Les propriétaires fonciers sont presque par-tout les auteurs, les instigateurs de ce systême désastreux ; ils imaginent [162] que les charges aggravées sur le pauvre ouvrier des campagnes soulage d’autant leurs héritages du poids des impôts excessifs.

Cette erreur quoique générale dans notre Europe méridionale, n’en est pas moins souverainement absurde : car enfin, en voici le résultat très infaillible et très évident.

Les ouvriers de la culture et des autres exploitations productives rançonnés et vexés par des charges arbitraires, sont ou plus chers à soudoyer, ou plus malheureux. Plus chers, s’il faut que le cultivateur en chef (soit fermier, soit propriétaire) leur restitue le montant de toutes les exactions qu’ils souffrent, et leur procure encore une vie douce et commode. Leurs salaires doivent augmenter sans cesse à proportion de leurs impots, s’il faut que leur sort ne soit pas rendu pire.

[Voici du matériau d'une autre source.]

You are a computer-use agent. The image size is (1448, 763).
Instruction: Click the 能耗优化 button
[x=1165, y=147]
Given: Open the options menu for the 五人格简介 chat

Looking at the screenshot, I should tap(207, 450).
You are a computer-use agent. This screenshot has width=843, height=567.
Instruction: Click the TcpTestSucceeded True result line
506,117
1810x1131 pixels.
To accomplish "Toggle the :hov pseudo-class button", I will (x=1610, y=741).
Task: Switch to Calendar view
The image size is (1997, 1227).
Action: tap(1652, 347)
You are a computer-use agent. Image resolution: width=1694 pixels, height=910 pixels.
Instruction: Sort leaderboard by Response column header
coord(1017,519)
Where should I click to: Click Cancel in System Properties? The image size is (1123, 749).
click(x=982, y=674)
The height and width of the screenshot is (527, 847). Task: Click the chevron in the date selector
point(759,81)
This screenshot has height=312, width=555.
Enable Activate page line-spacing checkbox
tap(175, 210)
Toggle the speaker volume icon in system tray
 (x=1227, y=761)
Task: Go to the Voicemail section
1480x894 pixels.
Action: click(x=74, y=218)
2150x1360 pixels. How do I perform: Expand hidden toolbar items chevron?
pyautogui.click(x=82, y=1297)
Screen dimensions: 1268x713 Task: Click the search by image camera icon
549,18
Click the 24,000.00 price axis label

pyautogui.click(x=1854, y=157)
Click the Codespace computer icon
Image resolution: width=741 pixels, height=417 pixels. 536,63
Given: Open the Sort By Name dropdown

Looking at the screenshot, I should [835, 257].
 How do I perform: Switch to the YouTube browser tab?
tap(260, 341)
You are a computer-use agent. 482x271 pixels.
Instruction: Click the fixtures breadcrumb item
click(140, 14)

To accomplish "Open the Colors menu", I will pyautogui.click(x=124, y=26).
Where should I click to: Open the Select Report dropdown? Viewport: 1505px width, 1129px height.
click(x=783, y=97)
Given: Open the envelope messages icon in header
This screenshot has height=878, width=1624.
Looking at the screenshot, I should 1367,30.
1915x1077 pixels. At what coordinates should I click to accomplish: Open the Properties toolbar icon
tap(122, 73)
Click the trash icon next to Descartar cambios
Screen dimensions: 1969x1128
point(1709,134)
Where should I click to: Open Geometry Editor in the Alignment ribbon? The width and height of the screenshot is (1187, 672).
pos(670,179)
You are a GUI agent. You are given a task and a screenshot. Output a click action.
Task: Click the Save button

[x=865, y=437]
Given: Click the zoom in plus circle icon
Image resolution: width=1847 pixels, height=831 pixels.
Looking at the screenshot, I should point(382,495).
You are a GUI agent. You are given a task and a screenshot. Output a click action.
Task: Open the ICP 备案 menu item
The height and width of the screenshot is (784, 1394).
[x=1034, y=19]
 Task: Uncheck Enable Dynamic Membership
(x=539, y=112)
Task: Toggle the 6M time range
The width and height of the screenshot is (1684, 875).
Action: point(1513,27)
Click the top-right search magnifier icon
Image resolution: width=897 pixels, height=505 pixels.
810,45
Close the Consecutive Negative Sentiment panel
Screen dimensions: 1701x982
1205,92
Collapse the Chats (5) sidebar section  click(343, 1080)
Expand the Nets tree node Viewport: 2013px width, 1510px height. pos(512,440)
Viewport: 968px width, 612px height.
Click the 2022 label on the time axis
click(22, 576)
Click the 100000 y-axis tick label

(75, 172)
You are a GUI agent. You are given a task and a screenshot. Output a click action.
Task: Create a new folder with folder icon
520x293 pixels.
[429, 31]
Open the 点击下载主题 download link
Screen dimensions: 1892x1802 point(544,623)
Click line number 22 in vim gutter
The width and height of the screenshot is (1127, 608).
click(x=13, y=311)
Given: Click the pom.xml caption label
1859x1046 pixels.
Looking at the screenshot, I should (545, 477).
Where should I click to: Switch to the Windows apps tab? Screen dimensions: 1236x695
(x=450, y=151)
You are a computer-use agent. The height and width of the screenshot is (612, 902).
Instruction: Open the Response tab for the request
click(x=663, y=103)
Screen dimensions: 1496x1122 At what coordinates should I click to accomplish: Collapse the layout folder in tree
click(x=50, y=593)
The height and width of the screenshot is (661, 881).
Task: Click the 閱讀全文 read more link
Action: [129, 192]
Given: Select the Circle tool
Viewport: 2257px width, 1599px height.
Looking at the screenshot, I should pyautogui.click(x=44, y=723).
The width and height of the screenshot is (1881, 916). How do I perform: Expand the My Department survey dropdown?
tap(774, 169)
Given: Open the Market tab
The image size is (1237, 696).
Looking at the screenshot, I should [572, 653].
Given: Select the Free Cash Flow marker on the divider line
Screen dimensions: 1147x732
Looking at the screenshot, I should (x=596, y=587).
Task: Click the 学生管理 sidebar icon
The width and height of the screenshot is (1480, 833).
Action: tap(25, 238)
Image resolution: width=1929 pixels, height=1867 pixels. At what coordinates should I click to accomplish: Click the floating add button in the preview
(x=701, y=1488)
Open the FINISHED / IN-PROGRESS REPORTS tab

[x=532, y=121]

En ce cas, la culture est surchargée [163] de tout l’impôt et de tous les frais qu’il coute à lever, et cette surcharge supportée d’abord par le cultivateur en chef, retombe bientôt sur le propriétaire même, dont le revenu quitte et net est diminué dans le bail à ferme ; c’est ainsi que l’assiette et l’augmentation continuelle des taxes et des autres charges sur les ouvriers ruraux, fait diminuer le loyer des terres, ou les empêche d’augmenter de prix dans la progression qu’elles devroient suivre, préjudice évident pour les propriétaires.

Autrement il faut supposer que cette race précieuse devient chaque jour plus misérable, que son sort est rendu plus dur, sa vie plus triste et plus pénible ; en ce cas il est évident qu’elle se dépeuple, qu’elle se décourage, qu’elle perd l’émulation, l’industrie, la vigueur, qu’elle ne peut plus produire de nouvelles recrues de bons, de riches, d’habiles fermiers ou directeurs en chef de [184] grandes exploitations productives. C’est ainsi que les mêmes taxes opérent encore par un autre moyen la dégradation de l’art productif. C’est ainsi qu’elles font diminuer la richesse et l’industrie dans la Classe cultivatrice, et qu’elles dégradent par conséquent le prix des terres, ou le loyer qu’en retirent les propriétaires fonciers.